The primary goal of DeceptiveDevelopment is to steal cryptocurrency wallets and login information from browsers and password managers. The operation employs two malware families: BeaverTail, an infostealer and downloader, and InvisibleFerret, an infostealer and Remote Access Trojan (RAT). These malware tools enable the attackers to extract sensitive information and gain remote access to compromised systems.
“The DeceptiveDevelopment cluster is an addition to an already large collection of money-making schemes employed by North Korea-aligned actors and conforms to an ongoing trend of shifting focus from traditional money to cryptocurrencies,” concludes ESET researcher Matěj Havránek.

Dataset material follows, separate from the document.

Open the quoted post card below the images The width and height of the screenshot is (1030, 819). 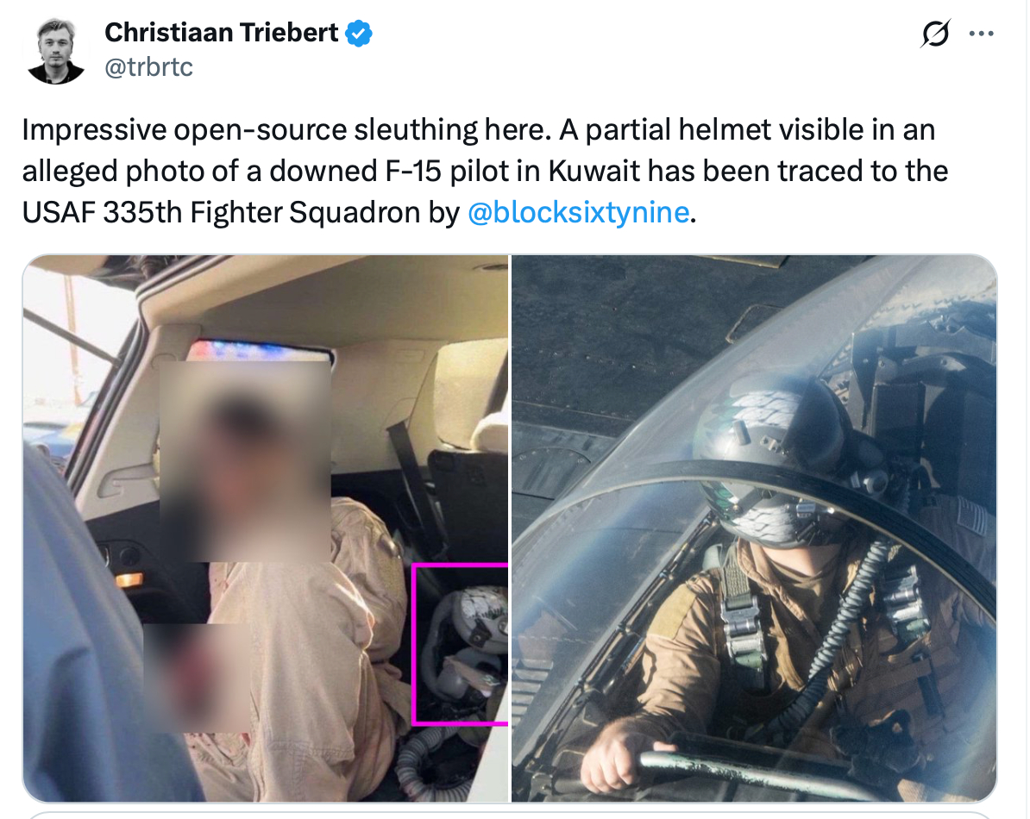pyautogui.click(x=509, y=815)
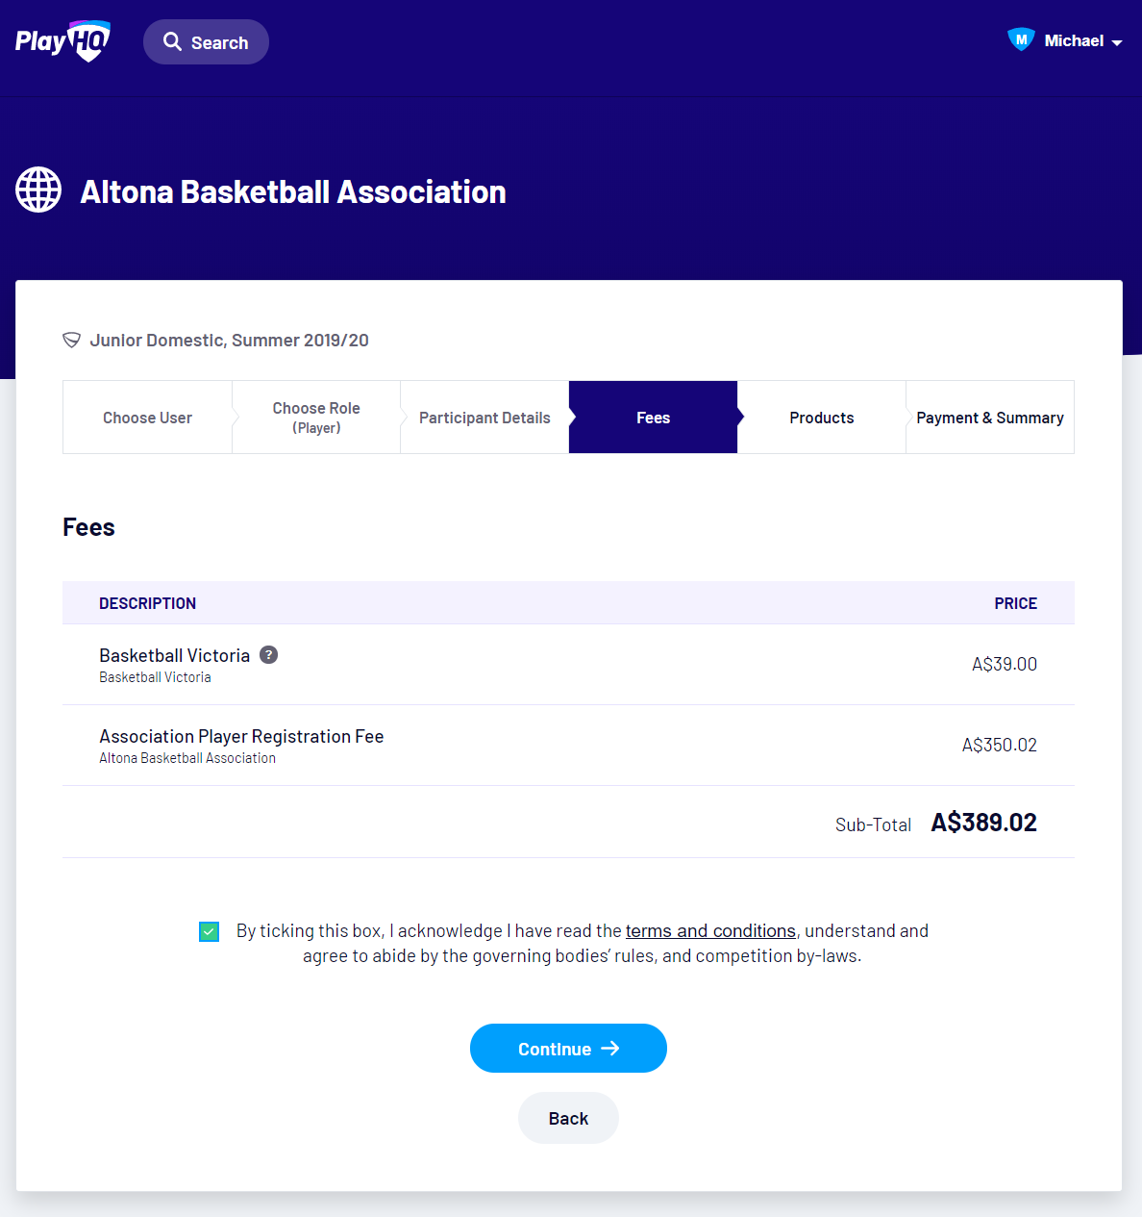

ESET researchers have observed that the attackers use fake recruiter profiles on social media platforms such as LinkedIn, Upwork, and Freelancer.com to approach their targets. They also post fake job listings on these platforms, aiming to compromise as many victims as possible. The attackers’ tactics include asking victims to take coding tests and download project files from private repositories on platforms like GitHub. Once the victims execute the trojanized files, their systems are compromised.
This campaign is part of a broader trend of North Korea-aligned cyber operations focusing on financial gain through cryptocurrency theft. The attackers’ techniques are similar to other known North Korea-aligned operations, highlighting the persistent threat posed by these actors.
ESET researcher Matěj Havránek, who made the discovery, explains, “As part of a fake job interview process, the DeceptiveDevelopment operators ask their targets to take a coding test, such as adding a feature to an existing project, with the files necessary for the task usually hosted on private repositories on GitHub or other similar platforms. Unfortunately for the eager work candidate, these files are trojanized: Once they download and execute the project, the victim’s computer gets compromised.”
The DeceptiveDevelopment cluster adds to the growing list of money-making schemes employed by North Korea-aligned actors, shifting their focus from traditional money to cryptocurrencies. This ongoing trend underscores the importance of vigilance and cybersecurity awareness among freelance developers and job seekers in the tech industry.